Remember: ‘Nobody Knows Anything’

When making predictions about the housing market in the coming year(s), it is helpful to recall the comment Oscar-winning screenwriter William Goldman made about his Hollywood peers: “Nobody knows anything.”

Like Hollywood, what drives the housing market is somewhat mysterious. Only a prescient handful bet against the market before the crash in 2008-09, and few predicted the runup in home prices when the Covid-19 pandemic hit. From the first quarter in 2020 to the fourth quarter of 2022, median home sales price rose 46% from $329,000 to $479,500, according to the St. Louis Fed. In some cities, those jumps were even higher, but are now coming back to earth. 

Business Insider listed 11 cities where home prices have fallen the most from the end of 2023 to 2024, and the list will look familiar to those who have watched the exorbitant price hikes over the past several years. They include biggest loser, San Francisco, down 10.9% to a median of $889,500; Miami, down 9.9% to a median of $522,500; Austin, down 7.7% to $498,500; Tampa is down 6% to a median of $395,000; and Phoenix, which saw one of the biggest pandemic bumps, saw median prices fall 5.1% to $499,995.

There are other data points that paint a troubled picture:

  • Mortgage applications have dropped by 63% since their pandemic peak, surpassing the declines seen during the 2008 financial crisis, according to Mortgage Professionals of America (MPA). 

  • Compared to pre-pandemic levels, applications are down by 52%.

  • Nearly 73,000 homes were pulled from sale after they failed to find a buyer in the final month of last year, Corelogic data shows.

  • December saw 1.15 million U.S. homes on the market, a 16% increase from a year ago, according to the National Association of Realtors. But demand has been week.

  • Existing-home sales (4.06 million) fell to the lowest level in nearly 30 years, while the median price reached a record high of $407,500 in 2024, the NAR reported.

And there are some resorting to hyperbole, who may not have the credentials of William Goldman, who wrote the screenplays for “Butch Cassidy and the Sundance Kid” and “All the President’s Men,” and the novels “The Princess Bride” and “Marathon Man.”

One of those who has dire things to say about the housing market is Michael Eisenga, president and CEO of First American Properties, who recently said: “We’re witnessing the biggest collapse of homebuyer demand in US history.” 

To us, collapse feels to be a bit of an overstatement.

Proptext has interviewed numerous investors — both large and small — over the past six months or so and one common theme has emerged: properties are too expensive.

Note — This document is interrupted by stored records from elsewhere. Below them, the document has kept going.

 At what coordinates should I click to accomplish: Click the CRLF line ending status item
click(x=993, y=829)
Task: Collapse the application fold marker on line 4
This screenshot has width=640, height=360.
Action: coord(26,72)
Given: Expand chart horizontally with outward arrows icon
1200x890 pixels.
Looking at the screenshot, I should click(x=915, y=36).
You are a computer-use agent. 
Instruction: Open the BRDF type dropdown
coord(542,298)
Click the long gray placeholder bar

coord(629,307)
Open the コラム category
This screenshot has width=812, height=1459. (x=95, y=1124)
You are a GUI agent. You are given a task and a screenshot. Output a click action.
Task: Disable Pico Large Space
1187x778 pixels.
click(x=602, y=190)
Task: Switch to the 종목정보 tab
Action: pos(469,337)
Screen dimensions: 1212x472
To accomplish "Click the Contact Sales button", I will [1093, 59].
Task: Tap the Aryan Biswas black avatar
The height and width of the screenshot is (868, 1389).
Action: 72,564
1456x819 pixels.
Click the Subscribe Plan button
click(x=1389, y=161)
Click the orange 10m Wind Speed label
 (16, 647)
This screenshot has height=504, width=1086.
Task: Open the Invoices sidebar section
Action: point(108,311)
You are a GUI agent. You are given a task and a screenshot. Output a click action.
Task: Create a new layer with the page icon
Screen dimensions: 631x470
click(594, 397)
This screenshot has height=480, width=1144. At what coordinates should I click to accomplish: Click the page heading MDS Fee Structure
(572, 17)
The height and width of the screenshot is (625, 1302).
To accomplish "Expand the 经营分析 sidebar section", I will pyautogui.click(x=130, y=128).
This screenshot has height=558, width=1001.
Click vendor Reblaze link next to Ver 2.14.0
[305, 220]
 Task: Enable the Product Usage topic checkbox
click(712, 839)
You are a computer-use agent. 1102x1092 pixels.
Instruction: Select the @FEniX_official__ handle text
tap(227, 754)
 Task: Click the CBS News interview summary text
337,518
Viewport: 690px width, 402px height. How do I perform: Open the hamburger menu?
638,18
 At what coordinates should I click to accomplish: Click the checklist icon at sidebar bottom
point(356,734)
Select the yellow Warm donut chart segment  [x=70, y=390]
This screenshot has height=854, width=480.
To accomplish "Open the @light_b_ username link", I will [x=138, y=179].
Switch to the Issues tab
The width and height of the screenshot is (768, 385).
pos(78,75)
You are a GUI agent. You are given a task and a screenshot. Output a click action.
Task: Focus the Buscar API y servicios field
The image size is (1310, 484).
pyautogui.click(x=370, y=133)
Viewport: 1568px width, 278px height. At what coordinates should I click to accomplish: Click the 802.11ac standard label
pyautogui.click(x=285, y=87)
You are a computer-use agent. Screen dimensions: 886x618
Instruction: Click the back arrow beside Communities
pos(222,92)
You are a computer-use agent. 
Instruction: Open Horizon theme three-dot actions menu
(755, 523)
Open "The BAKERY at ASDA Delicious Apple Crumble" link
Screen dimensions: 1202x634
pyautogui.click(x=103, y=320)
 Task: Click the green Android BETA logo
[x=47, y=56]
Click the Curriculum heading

It’s harder than ever to find a deal that pencils as profitable. 

The combination of relatively higher rates of around 7% on 30-year mortgages and even higher sales prices may have finally hit the wall where sellers are going to sit on the sidelines and wait it out. (We feel compelled to point out the rates of 7% and above were the norm from 1971-2000. The 3% rates of the early 2020s were historical abnormalities.)

More than one investor has told proptext that the market needs a correction, or even a mild recession. But regular readers know that there are opportunities for investors in tertiary markets, and we looked past cap rates in Issue #20 to name some of those cities all over the country, which include Valdosta, GA, California, MD, El Paso, TX, Grand Forks, ND and Las Cruces, NM.

There are several factors that will influence the housing market over the next several months and one of them is the inflation rate, now hovering near 3%, which the Fed has been trying to drive down to 2% with limited success. (Again, it’s worth pointing out that the inflation rate was above 3% more often than not from 1971-2000.) Many economists are expecting just one cut to the overnight rate by the Fed this year, and though mortgage rates are more closely linked to the 10-year Treasury bill, it's unlikely mortgage rates will move down substantially this year.

The Trump administration’s plans for tariffs and immigration have generated uncertainty around the housing market. A trade war with Canada would raise the price of building materials like lumber, cement, appliances, tools and fixtures. The National Association of Homebuilders says that 32.5% of tradesmen are immigrants, so any moves to deport these workers would drive up construction costs at a time when the industry needs more hands.

Two bits of news this week, the report housing starts due Wednesday that details the number of new homes that began construction in the previous month and the report on existing home sales for January 2025 on Friday, could offer some insight going forward.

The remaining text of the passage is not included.